La soledad de un cuerpo acostumbrado a la herida

No recuerdo con exactitud el día que me crucé por primera vez con la tristeza de Elvira Sastre. Sé que, sin embargo, no fue hace mucho y que el tiempo ha ido cavando sus propios surcos en su paso por este lugar que quién sabe si es mi casa, si son mis ideas, o si es simplemente otra tristeza más. Hoy tengo en las manos La soledad de un cuerpo acostumbrado a la herida, y digo en las manos porque es el instrumento palpable que lo sostiene. (Mis manos, qué lugar más triste para encontrarse.) Se ha venido a casa cómo si fuese un amigo de toda la vida, como si, así tal y como lo escribo, estuviese vivo y respirase. Hoy respiro yo con él, llevamos toda la mañana mirándonos a los ojos, echándonos la culpa el uno al otro, pensando en el mar y en que se encuentra más lejos de lo que parece, en las huidas dentro de cuatro paredes muy blancas, en palabras que se repiten como un olvido sucio. Fueron mis pasos los que me arrastraron a traerlo cerca de este estante, mis dedos los que han pasado sus páginas con su torpeza moribunda, mis ojos los que han visto porque han deseado mirar.

No sé me ocurre una manera más bonita y más cierta de aludir a sus poemas como «bombillas rotas que, sin embargo, aún siguen encendidas en la oscuridad.» como Benjamín Prado ya dijo una primera vez y como Fernando Valverde nos recordó en el prólogo de Ya nadie baila. He encontrado como otras muchas veces la fuerza de quien escribe siempre de cara a sí mismo, piel adentro. Porque, al final, ¿quién quiere un poema sin la piel del poema?

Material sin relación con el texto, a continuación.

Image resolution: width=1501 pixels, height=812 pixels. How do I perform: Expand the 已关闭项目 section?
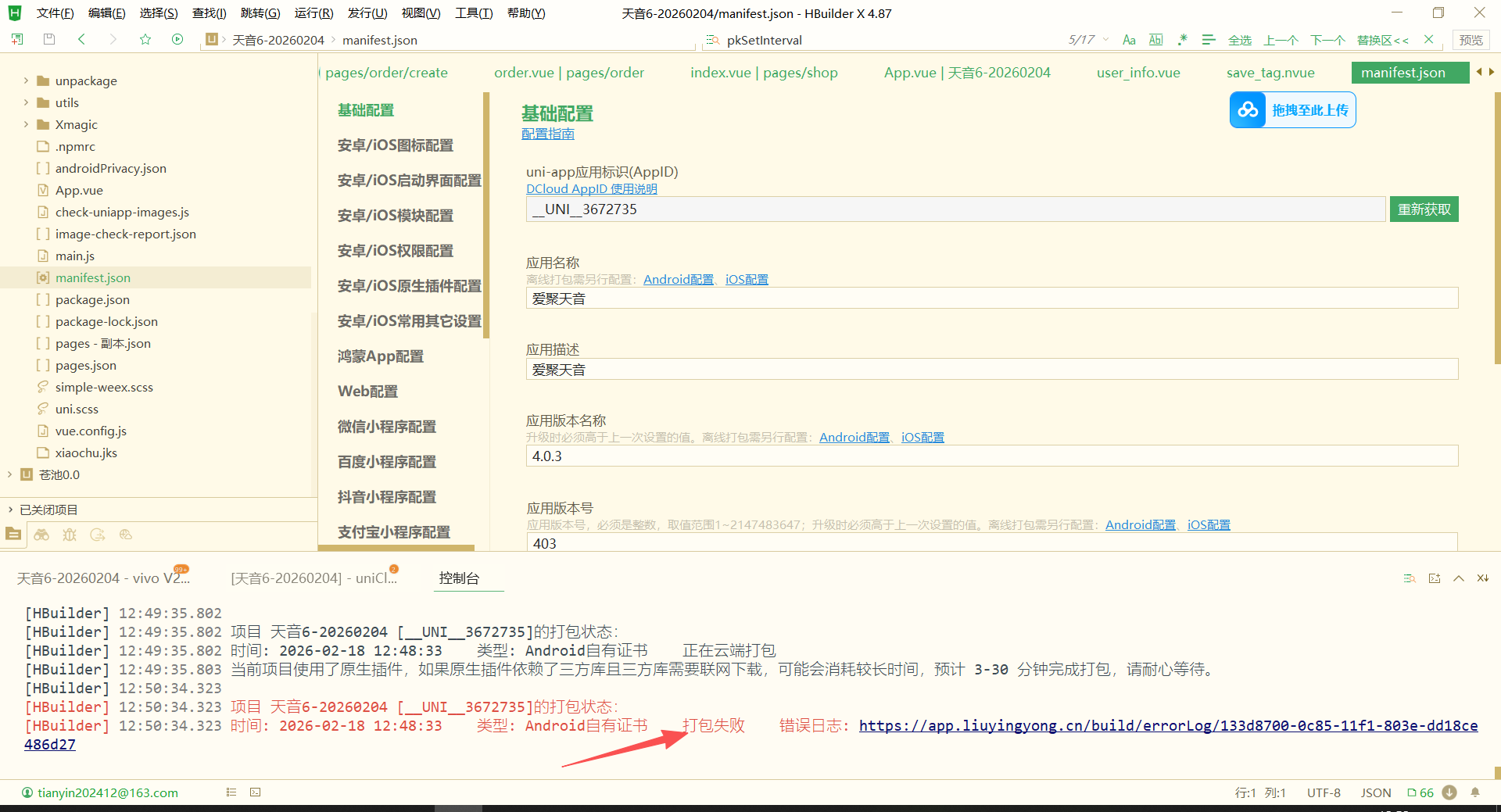click(x=10, y=510)
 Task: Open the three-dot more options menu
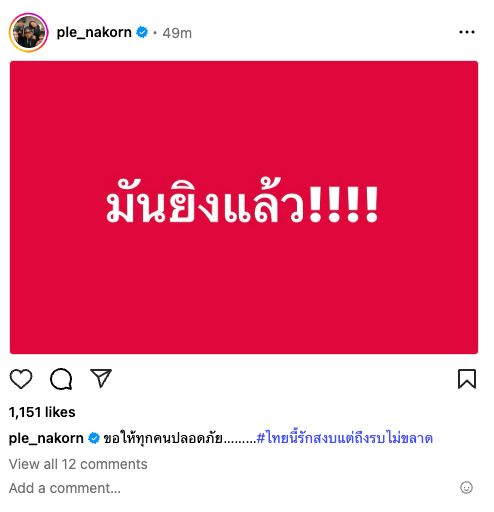coord(467,32)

La soledad de un cuerpo acostumbrado a la herida, es un libro que despega con mucha rabia y con aún más fuerza, porque Elvira se siente Libre en el silencio.

«Y te lo repito:
soy libre.»

«Que sólo aquel que entiende mi silencio
merece mi palabra,»

Y la palabra avanza, como si alguien se lo pidiese a gritos, alguien que decidió marcharse y que después de todo lo hizo. Alguien que supo que si uno cruza una puerta tan triste, siempre la tendrá en la memoria, siempre se soñará en el lado que no se encuentre, siempre encontrará en el mar un susurro de lo que se vivió y sal para los ojos.

«Que nunca me perdiste
dejaste que me marchara,
que es la peor forma que existe de abandono
para el que se queda

«Añoro el mar,
alcanzo a decir.»

«Pienso en irme,
en abrir el puño y dejar que el viento sea viento,»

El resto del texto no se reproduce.